(a work in very slow progress)

by Ashtareth

This alien sun was red. High in the sky, just past noon, and as huge and red as any setting sun Jack had ever seen. They didn't see a lot of red suns, he realized. Mostly suns were white or yellow. That meant something, he was sure, and if he could spare the time to dig around in his memory for astronomical facts, he might discover what, but it was easier to just ask Carter.

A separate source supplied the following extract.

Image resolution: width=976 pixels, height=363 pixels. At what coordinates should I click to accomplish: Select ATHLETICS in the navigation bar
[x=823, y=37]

"Hey, Carter. How come the sun is so red?"

Major Carter glanced at him, squinted at the near-cloudless sky, and shrugged, going back to her handheld atmospheric evaluator. "It's an old star, sir. Billions of years older than our sun."

"It looks huge. Shouldn't it be hotter here?" The temperature was mild and breezy, with the ubiquitous Earth-like trees all around, and all it needed was a lake stocked with trout to be perfect.

"Suns this old are cooler than our sun," Carter told him, distracted. "And this planet is probably farther from that sun than Earth is from ours."

Jack nodded. "I knew that," he muttered. Carter smiled a little and didn't reply.

Daniel lowered his binoculars and joined the conversation. "So does the age of the sun mean any civilization we might find here may be vastly older than those we usually come across?" Daniel looked interested for the first time since they'd come through the gate. There were no signs of inhabitancy for him to play with, and no danger to run from, so the archaeologist had little to do.

"There is that possibility, but it's by no means certain," Carter replied. She put the device away and nodded to Jack. "There's a higher CO2-to-oxygen ratio here than on earth, sir, but I think we'll be fine as long as we don't have to exert ourselves too much."

"Ah. So, no running for our lives, then?"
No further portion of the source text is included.